During this inspection, several examples of procedural non-compliance were identified that were associated with the station corrective action program procedure. An adverse performance trend in procedural compliance appeared to be developing in several cornerstone elements. The specific procedural adherence issues were associated with AD-AA-106 Corrective Action Process Program Procedure, Section 4.6.2.2, Class B Evaluations where the licensee had not implemented the requirement to initiate new condition reports following a class B Common Cause Analysis when a potential adverse trend was validated.
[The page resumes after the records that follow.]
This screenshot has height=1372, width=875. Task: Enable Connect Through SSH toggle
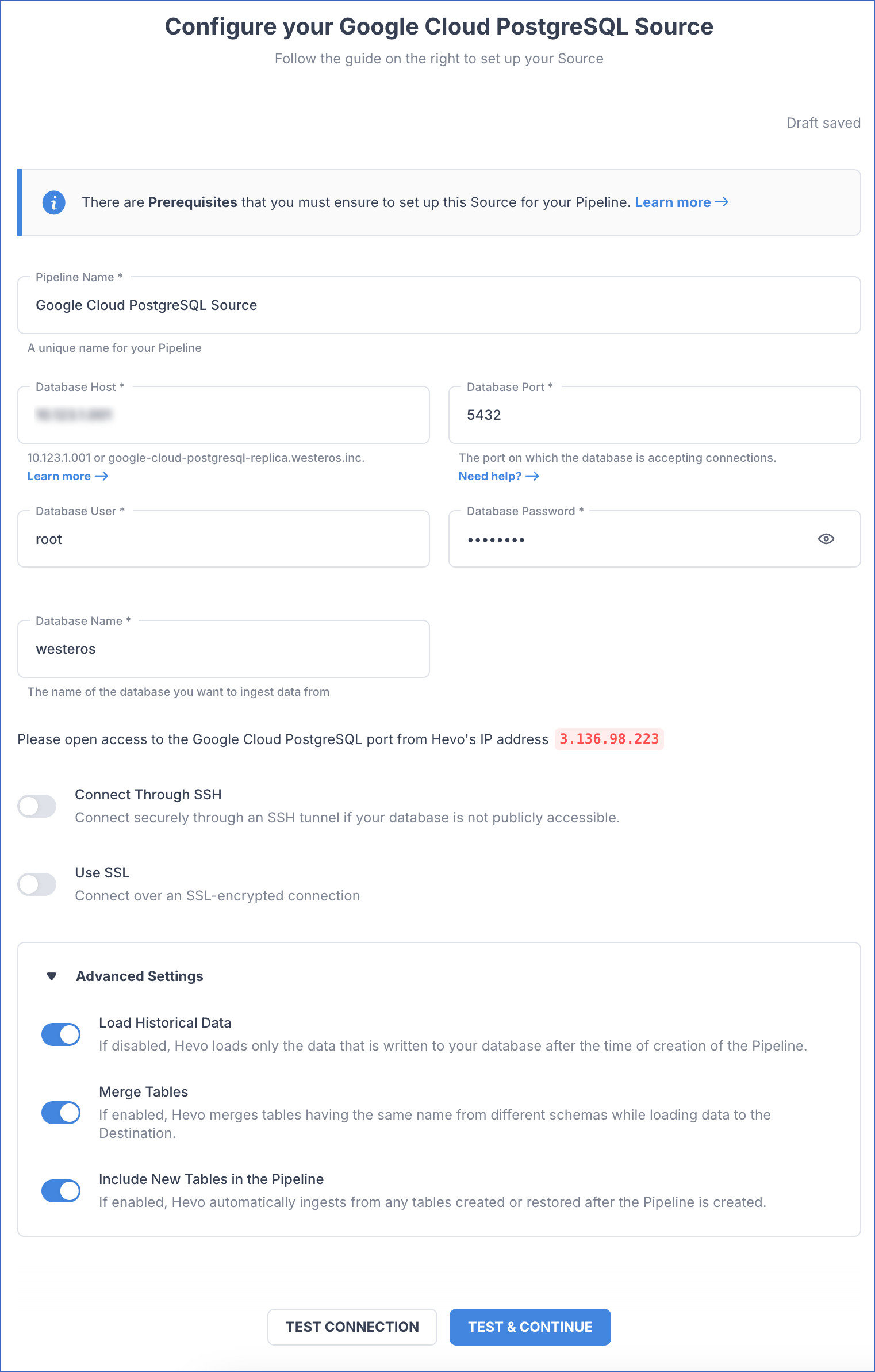point(37,806)
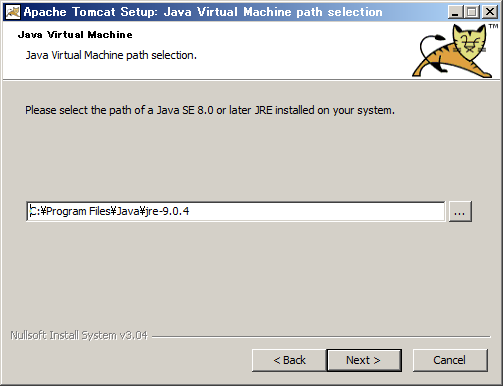Minimize the Apache Tomcat Setup window

(455, 12)
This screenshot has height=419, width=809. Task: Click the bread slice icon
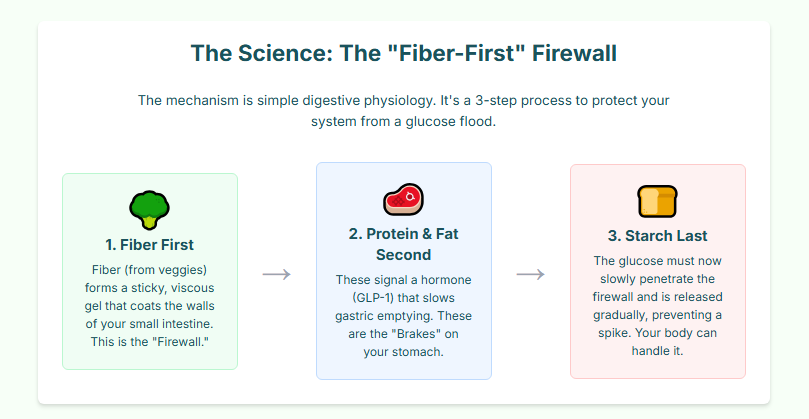click(657, 201)
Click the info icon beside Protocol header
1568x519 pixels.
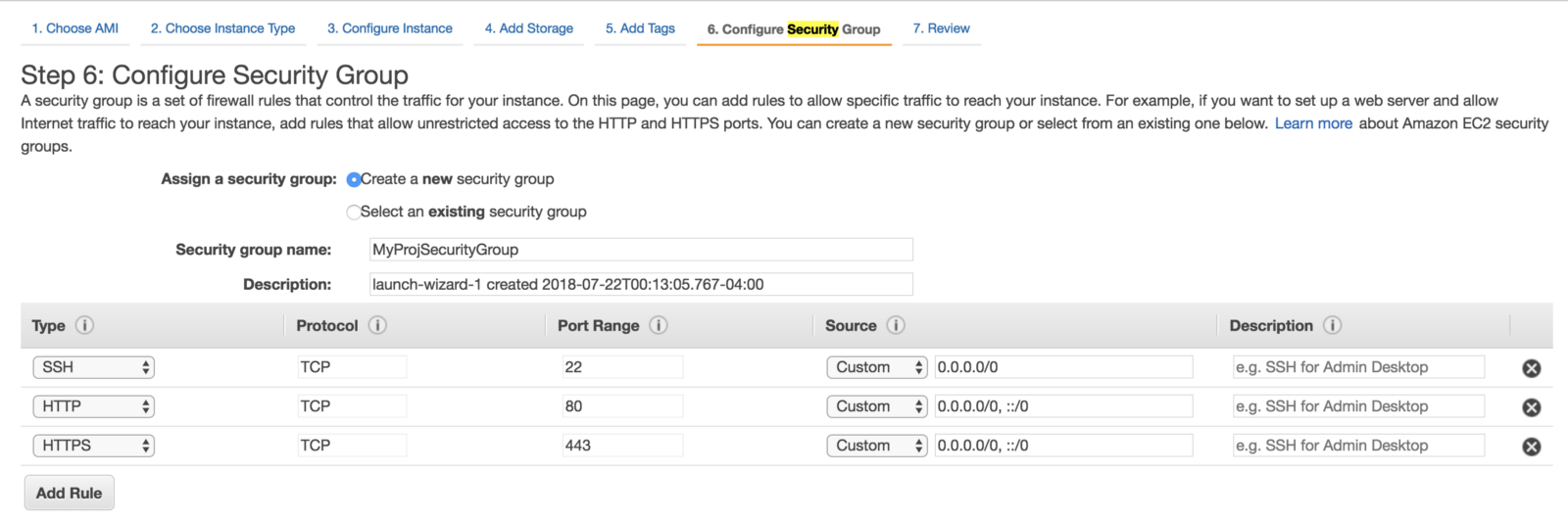click(x=377, y=325)
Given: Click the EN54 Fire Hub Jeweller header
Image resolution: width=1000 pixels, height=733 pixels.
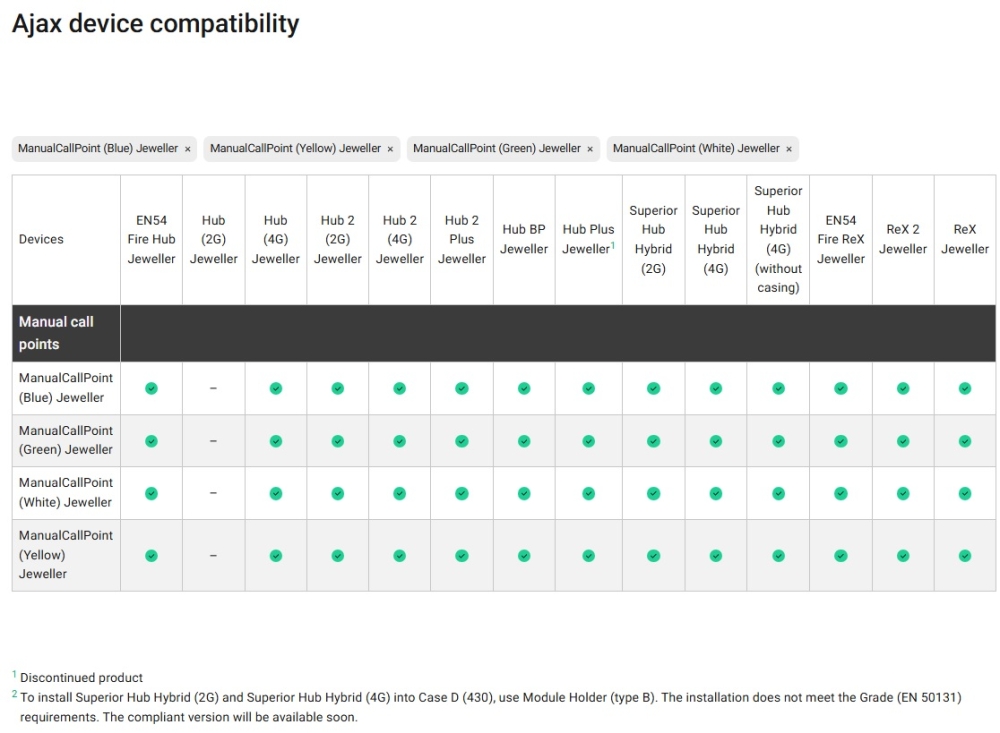Looking at the screenshot, I should tap(151, 239).
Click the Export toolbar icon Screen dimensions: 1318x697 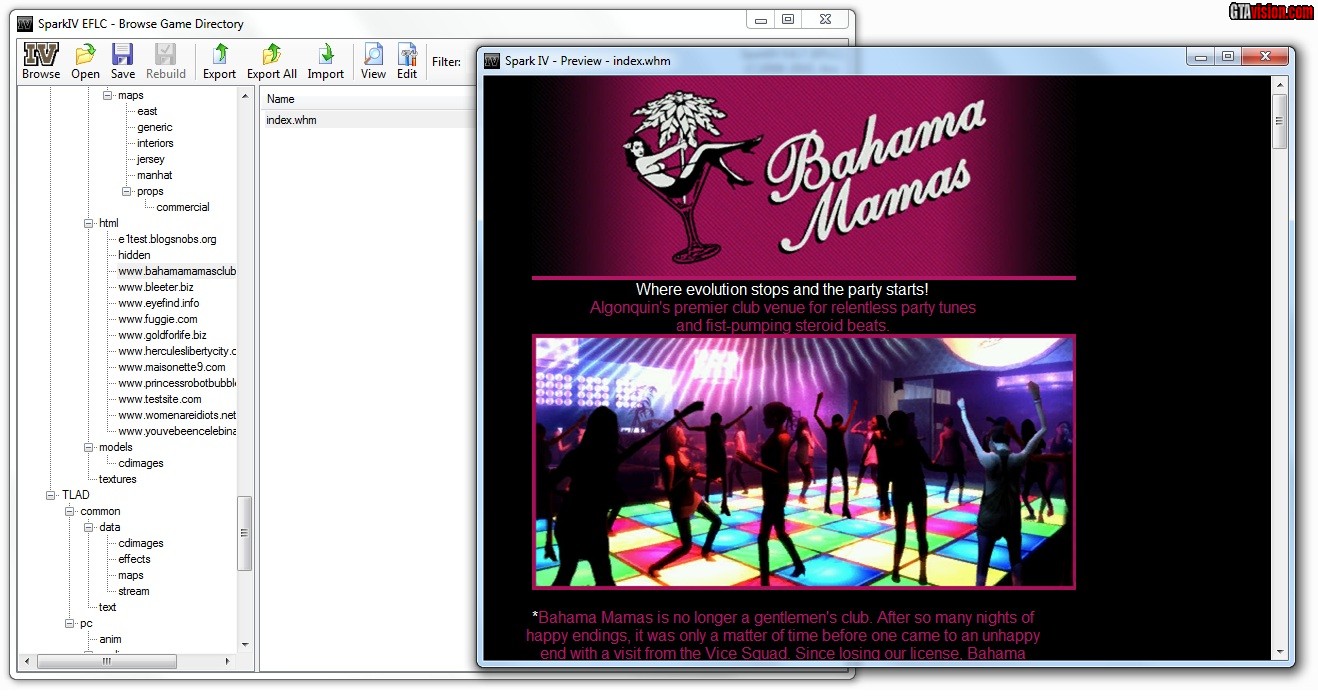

One non-cited violation of 10 CFR 50, Appendix B, Criterion V, Instructions, Procedures, and Drawings, was identified

The issue was of very low safety significance based on the inspector risk significance screening of this finding in accordance with NRC Inspection Manual Chapter 0610*, Power Reactor Inspection Reports, Appendix B, Thresholds for Documentation. Because the failure to initiate Condition Reports (CRs) when common causes or trends were identified did not have an actual or credible impact on safety, the issue was not evaluated using NRC Manual Chapter 0609, Significance Determination Process. However, the finding was more than minor based on extenuating circumstances (Group 3 Questions). The finding was considered to be a substantive cross-cutting issue because the issue was captured in a number of examples noted in the different functional areas examined during the inspection and across plant departments which indicated an adverse performance pattern.